### USING THE INFORMATION
1. Which words make up the World State's motto according to the text on A Brave New World?
2. In the text on A Brave New World, in what year did the writer finish reading Huxley?

### PASSAGE FOR REVIEW
A Brave New World by Aldous Huxley
When I finished reading Huxley in 1986, twice because once wasn't enough, I began to wonder which dystopia would be proven more accurate when I reached manhood.
George Orwell's 1984, though brilliant, particularly Orwell's treatment of vocabulary as a means of control, is not as relevant today as A Brave New World.
Community, Identity, and Stability - The World State's Motto in A Brave New World
CHAPTER SEVENTEEN (excerpt)
"If you allowed yourselves to think of God, you wouldn't allow yourselves to be degraded by pleasant vices. You'd have a reason for bearing things patiently, for doing things with courage. I've seen it with the Indians."
"l'm sure you have," said Mustapha Mond. "But then we aren't Indians. There isn't any need for a civilized man to bear anything that's seriously unpleasant. And as for doing things--Ford forbid that he should get the idea into his head. It would upset the whole social order if men started doing things on their own."
"What about self-denial, then? If you had a God, you'd have a reason for self-denial."
"But industrial civilization is only possible when there's no self-denial. Self-indulgence up to the very limits imposed by hygiene and economics. Otherwise the wheels stop turning."
"You'd have a reason for chastity!" said the Savage, blushing a little as he spoke the words.
"But chastity means passion, chastity means neurasthenia. And passion and neurasthenia mean instability. And instability means the end of civilization. You can't have a lasting civilization without plenty of pleasant vices."
"But God's the reason for everything noble and fine and heroic. If you had a God ..."

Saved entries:
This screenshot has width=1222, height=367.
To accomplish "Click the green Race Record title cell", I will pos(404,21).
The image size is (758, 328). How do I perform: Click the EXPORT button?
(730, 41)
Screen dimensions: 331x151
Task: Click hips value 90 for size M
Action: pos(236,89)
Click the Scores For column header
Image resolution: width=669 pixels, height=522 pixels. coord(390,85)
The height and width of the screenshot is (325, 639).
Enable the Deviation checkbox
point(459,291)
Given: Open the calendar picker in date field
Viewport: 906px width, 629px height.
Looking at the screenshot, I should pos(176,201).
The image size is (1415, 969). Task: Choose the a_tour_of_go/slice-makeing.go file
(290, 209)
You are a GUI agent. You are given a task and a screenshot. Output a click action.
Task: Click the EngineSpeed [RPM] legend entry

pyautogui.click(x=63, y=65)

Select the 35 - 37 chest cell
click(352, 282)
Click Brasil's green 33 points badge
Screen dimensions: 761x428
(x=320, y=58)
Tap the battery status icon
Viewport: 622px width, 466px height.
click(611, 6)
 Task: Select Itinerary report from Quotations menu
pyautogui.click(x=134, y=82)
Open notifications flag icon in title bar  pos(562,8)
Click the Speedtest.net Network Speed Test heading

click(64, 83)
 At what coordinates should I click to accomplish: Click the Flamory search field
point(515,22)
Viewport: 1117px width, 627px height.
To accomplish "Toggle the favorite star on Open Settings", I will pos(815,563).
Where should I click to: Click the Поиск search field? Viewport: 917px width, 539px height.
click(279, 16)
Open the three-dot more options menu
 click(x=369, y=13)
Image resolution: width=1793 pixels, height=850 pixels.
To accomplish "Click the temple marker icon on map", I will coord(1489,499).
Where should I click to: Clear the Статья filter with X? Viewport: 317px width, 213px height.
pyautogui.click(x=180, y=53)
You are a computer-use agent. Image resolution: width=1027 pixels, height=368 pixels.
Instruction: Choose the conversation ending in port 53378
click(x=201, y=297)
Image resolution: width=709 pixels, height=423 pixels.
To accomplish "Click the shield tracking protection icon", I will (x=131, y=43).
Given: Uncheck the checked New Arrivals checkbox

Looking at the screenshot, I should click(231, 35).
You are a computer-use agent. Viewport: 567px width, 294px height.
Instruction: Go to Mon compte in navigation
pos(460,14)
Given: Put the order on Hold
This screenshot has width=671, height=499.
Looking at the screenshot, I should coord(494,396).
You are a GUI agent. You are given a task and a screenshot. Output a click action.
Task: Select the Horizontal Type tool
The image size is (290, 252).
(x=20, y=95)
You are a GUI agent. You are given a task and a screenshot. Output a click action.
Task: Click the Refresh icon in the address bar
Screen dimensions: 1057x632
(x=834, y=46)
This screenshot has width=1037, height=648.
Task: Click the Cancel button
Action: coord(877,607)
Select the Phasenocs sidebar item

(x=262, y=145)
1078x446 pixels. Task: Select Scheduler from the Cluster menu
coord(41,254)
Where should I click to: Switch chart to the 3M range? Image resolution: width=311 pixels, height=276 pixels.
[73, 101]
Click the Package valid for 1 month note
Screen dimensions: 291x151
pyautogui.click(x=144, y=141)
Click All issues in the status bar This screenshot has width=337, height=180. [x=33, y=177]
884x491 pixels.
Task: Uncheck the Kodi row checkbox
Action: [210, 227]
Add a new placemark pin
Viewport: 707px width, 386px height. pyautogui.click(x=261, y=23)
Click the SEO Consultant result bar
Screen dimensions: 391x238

### LIST OF SOLUTIONS
1. Community, Identity, Stability

2. 1986